BEGIN SELECTED PASSAGE

Viewpoint: Why politicians stray from criticizing hospitals

While healthcare continues to be a key issue for Democratic presidential candidates, not enough focus is being directed at high hospital prices, according to Elisabeth Rosenthal, MD, former New York Times correspondent and editor-in-chief of Kaiser Health News.

In a Sept. 1 opinion article published by the Times, Dr. Rosenthal argued that presidential candidates have given hospital prices "a total pass" when discussing necessary changes to make the U.S. healthcare system more affordable. Instead, they've directed much of their criticism at insurers and pharmaceutical companies.

Dr. Rosenthal pointed to recent data showing hospital spending reflects 44 percent of personal expenses for privately insured Americans. Hospital prices are also a bigger driver of healthcare spending growth for the privately insured than physician prices, a study published in Health Affairs found.

Dr. Rosenthal said a "web of ties binds politicians to the healthcare system" and is a big reason hospitals evade political criticism.

END SELECTED PASSAGE

• [WHAT TO WORK ON]:
a. Name every publication mentioned in the viewpoint on hospital prices.
b. Return the part of the viewpoint on hospital prices from "Dr. Rosenthal pointed" to "evade political criticism.".
The lines that follow are from a different source than the viewpoint on hospital prices.

BEGIN DATA FOR ANALYSIS

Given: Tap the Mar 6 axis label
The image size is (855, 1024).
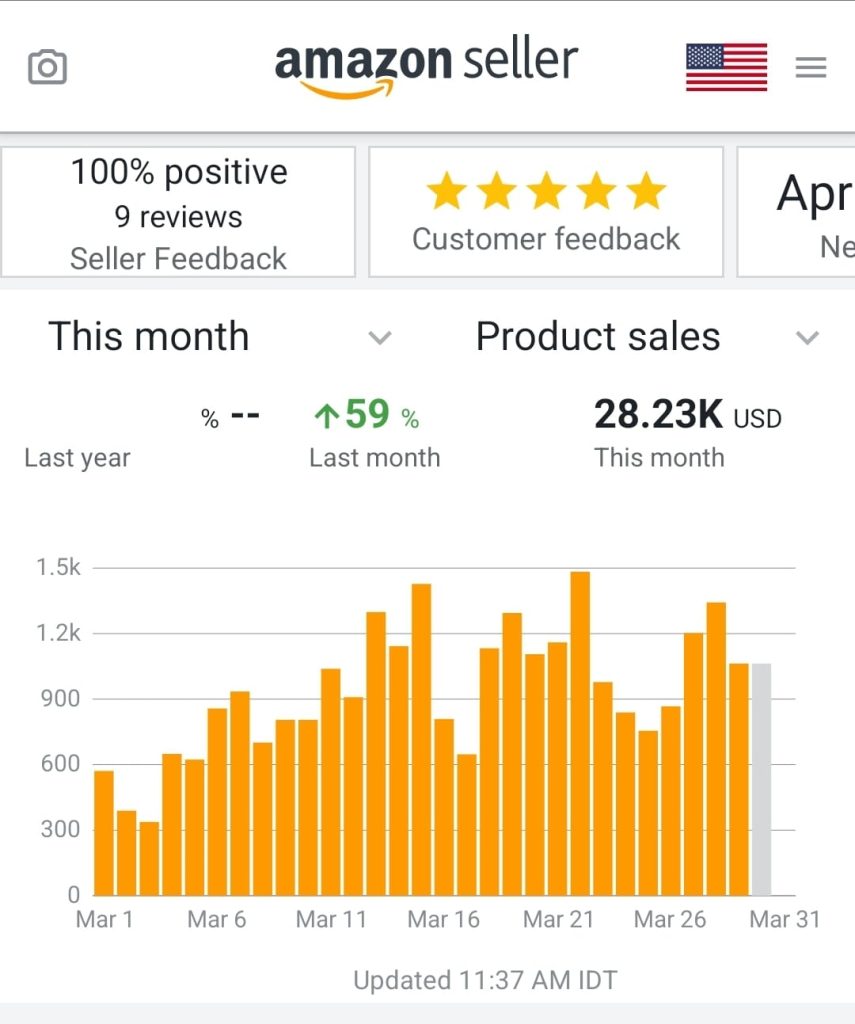Looking at the screenshot, I should pyautogui.click(x=217, y=919).

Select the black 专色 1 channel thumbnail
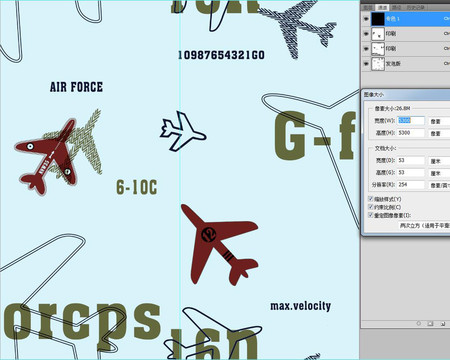(378, 19)
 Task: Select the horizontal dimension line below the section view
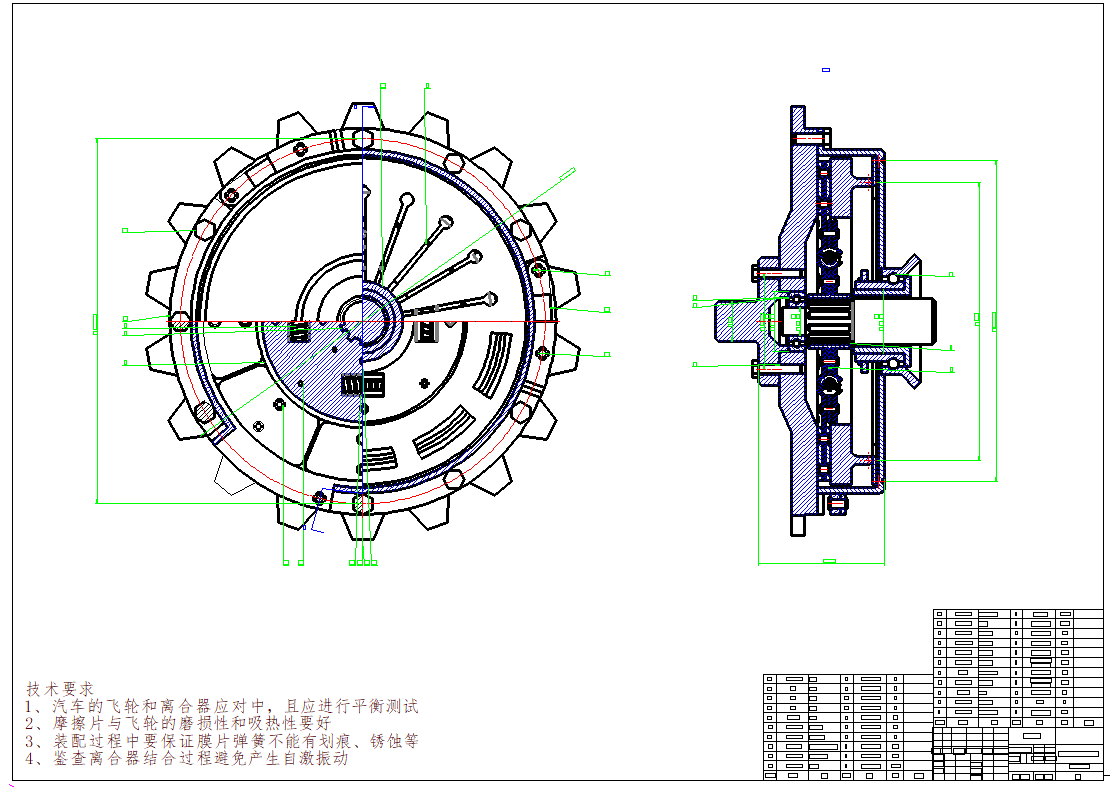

END DATA FOR ANALYSIS

• [SOLUTIONS BELOW]:
a. The New York Times, Kaiser Health News, Health Affairs

b.
Dr. Rosenthal pointed to recent data showing hospital spending reflects 44 percent of personal expenses for privately insured Americans. Hospital prices are also a bigger driver of healthcare spending growth for the privately insured than physician prices, a study published in Health Affairs found.

Dr. Rosenthal said a "web of ties binds politicians to the healthcare system" and is a big reason hospitals evade political criticism.